What an eigenspace is

Let \(A\in\mathbb{R}^{n\times n}\) represent the linear map \(T(\mathbf{x})=A\mathbf{x}\). An eigenvector is a nonzero vector \(\mathbf{v}\neq\mathbf{0}\) whose direction is preserved by \(A\): \[ A\mathbf{v}=\lambda\mathbf{v}. \] The scalar \(\lambda\) is the corresponding eigenvalue. Geometrically, \(A\) may stretch, shrink, or flip vectors, but along an eigenvector direction it only scales by \(\lambda\).

Fix an eigenvalue \(\lambda\). The set of all vectors (including \(\mathbf{0}\)) that satisfy the eigenvector equation forms a subspace: \[ \mathcal{E}_\lambda=\{\mathbf{v}\in\mathbb{R}^n : A\mathbf{v}=\lambda\mathbf{v}\}. \] This subspace is called the eigenspace of \(\lambda\). We usually describe an eigenspace by giving a basis: a small list of vectors whose linear combinations generate all eigenvectors in that eigenspace.

Key identity: \(A\mathbf{v}=\lambda\mathbf{v}\) is equivalent to \((A-\lambda I)\mathbf{v}=\mathbf{0}\), so eigenspaces are null spaces.

How to compute a basis: \((A-\lambda I)\mathbf{v}=\mathbf{0}\)

Start from \[ A\mathbf{v}=\lambda\mathbf{v}\quad\Longleftrightarrow\quad (A-\lambda I)\mathbf{v}=\mathbf{0}. \] Define \(B=A-\lambda I\). Then the eigenspace is exactly the kernel (null space) of \(B\): \[ \mathcal{E}_\lambda=\ker(B). \] To find a basis, solve the homogeneous system \(B\mathbf{v}=\mathbf{0}\).

The standard workflow is:

Compute \(B=A-\lambda I\) (subtract \(\lambda\) from the diagonal of \(A\)).
Row-reduce \(B\) to RREF. Row operations preserve the solution set of \(B\mathbf{v}=\mathbf{0}\).
Identify pivot variables and free variables from the RREF.
For each free variable, set it to 1 (and the other free variables to 0) and solve for the pivot variables. Each choice gives one basis vector.

\[ \text{Eigenspace basis} \quad\Longleftarrow\quad \text{null-space basis of }(A-\lambda I). \]

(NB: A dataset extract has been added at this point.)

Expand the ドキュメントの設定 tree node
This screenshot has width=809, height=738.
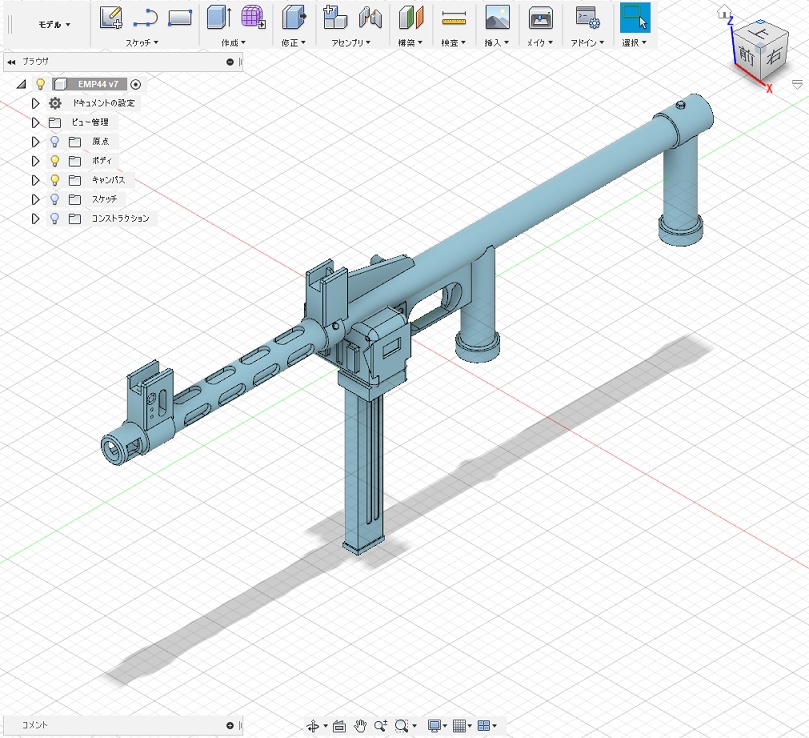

If the only solution is \(\mathbf{v}=\mathbf{0}\), then \(\mathcal{E}_\lambda=\{\mathbf{0}\}\) and \(\lambda\) is not an eigenvalue of \(A\).

Geometric multiplicity

The geometric multiplicity of \(\lambda\) is the dimension of its eigenspace: \[ \mathrm{geo}(\lambda)=\dim\mathcal{E}_\lambda=\dim\ker(A-\lambda I). \] In RREF language, it equals the number of free variables (the nullity of \(A-\lambda I\)). If \(\mathrm{geo}(\lambda)=1\), the eigenspace is a line through the origin (one independent eigenvector direction). If \(\mathrm{geo}(\lambda)=2\) in \(\mathbb{R}^2\), then every vector is an eigenvector (this happens when \(A=\lambda I\)).

Geometric multiplicity matters because it counts how many independent eigenvectors you get for that eigenvalue. Diagonalization needs a full set of \(n\) linearly independent eigenvectors in total (across all eigenvalues).

Algebraic multiplicity and the defect warning

The algebraic multiplicity of \(\lambda\) is its multiplicity as a root of the characteristic polynomial \[ p(t)=\det(tI-A). \] For example, if \(p(t)=(t-2)^2(t+1)\), then \(\lambda=2\) has algebraic multiplicity 2. In general, when \(\lambda\) is an eigenvalue, \[ 1\le \mathrm{geo}(\lambda)\le \mathrm{alg}(\lambda). \]

If \(\mathrm{geo}(\lambda) < \mathrm{alg}(\lambda)\), the matrix is defective at \(\lambda\). The difference \[ \mathrm{defect}(\lambda)=\mathrm{alg}(\lambda)-\mathrm{geo}(\lambda) \] counts how many independent eigenvectors are “missing” compared to the algebraic repetition of the eigenvalue. A defective eigenvalue is a common reason a matrix fails to be diagonalizable.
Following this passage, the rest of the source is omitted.